Romania’s exports reach all-time high in March

Romania’s exports reach all-time high in March
By Iulian Ernst in Bucharest May 11, 2021

Romania’s exports soared by 20.1% year-on-year in March, reaching a new all-time record of €6.53bn, the statistics office INS announced.

The y/y growth was partly propped up by low base effects one year after the lockdown froze the global supply chains in the first quarter of 2021, particularly in March, but remains impressive nonetheless, as it represents a 3.2% annual advance compared to March 2019 (two years earlier). The chronic wide deficit overclouds the strong performance of exporters, largely because of the expansion of Romania’s two car factories, Dacia and Ford, despite the semiconductor crisis.  

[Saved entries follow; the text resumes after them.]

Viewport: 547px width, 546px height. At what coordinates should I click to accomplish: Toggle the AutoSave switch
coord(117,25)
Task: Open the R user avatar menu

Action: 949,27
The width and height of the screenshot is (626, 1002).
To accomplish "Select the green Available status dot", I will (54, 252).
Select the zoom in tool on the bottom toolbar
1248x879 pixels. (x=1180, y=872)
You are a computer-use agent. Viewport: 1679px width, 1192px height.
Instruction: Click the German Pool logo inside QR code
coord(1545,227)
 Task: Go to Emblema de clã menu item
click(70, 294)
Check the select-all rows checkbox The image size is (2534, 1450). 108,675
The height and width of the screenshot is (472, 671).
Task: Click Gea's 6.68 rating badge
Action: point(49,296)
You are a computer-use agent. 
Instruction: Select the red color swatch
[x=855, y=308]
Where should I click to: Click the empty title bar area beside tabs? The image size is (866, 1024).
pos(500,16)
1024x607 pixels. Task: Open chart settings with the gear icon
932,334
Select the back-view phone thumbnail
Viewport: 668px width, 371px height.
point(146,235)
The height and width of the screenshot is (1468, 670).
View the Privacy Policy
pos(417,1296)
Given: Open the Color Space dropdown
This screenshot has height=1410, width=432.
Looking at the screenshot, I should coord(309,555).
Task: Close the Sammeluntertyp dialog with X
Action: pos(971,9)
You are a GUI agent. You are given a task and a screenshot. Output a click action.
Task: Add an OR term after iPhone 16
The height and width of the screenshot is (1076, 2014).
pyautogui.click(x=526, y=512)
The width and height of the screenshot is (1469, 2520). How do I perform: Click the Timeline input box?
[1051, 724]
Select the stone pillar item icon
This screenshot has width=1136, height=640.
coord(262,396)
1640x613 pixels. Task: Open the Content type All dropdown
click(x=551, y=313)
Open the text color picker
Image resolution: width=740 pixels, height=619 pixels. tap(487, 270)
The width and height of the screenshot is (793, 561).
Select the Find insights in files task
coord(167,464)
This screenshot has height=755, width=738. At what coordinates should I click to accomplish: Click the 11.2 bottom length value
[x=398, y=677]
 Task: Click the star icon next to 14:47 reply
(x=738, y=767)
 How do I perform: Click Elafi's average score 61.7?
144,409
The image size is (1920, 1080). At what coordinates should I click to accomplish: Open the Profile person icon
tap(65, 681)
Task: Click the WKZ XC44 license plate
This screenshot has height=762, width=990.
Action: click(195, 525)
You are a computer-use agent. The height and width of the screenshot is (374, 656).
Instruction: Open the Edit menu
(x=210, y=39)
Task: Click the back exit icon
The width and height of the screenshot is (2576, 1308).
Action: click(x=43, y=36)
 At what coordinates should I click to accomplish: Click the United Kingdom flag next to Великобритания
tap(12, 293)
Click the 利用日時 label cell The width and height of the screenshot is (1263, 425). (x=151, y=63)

For the whole first quarter of the year, the exports rose by 3.9% y/y to €17.7bn.

The 6.5% increase in the export of transport means (automobiles, mainly), which accounted for nearly half of total exports in the quarter, made a critical contribution of 3.2pp to the overall 3.9% y/y advance.

Meanwhile, imports increased faster than exports: only marginally faster (+20.6% y/y) to €8.8bn in March but nearly twice as fast as exports (+7.1% y/y) to €23.1bn in the whole quarter.

Again, the category of transport means (not limited to automobiles) — 37% of total imports in Q1 — contributed a significant 3.4pp to the overall 7.1% y/y rise of imports. Romanian municipalities are importing significant amounts of public transport means and the construction sector needs transport means as well.

The robust rise of imports, also supported by buoyant retail sales (+4.1% y/y in Q1 after a record 9.1% y/y increase in March), particularly of non-food consumer goods, resulted in a record trade gap as well: €5.33bn in Q1, 19.3% more than that in the first quarter of 2020 when the trade gap also marked a robust (+20% y/y) advance.

Notably, the imports generated by the domestic demand for investments under the Recovery and Resilience Fund (RRF) have not begun yet, but they are expected to further push up the country’s trade gap.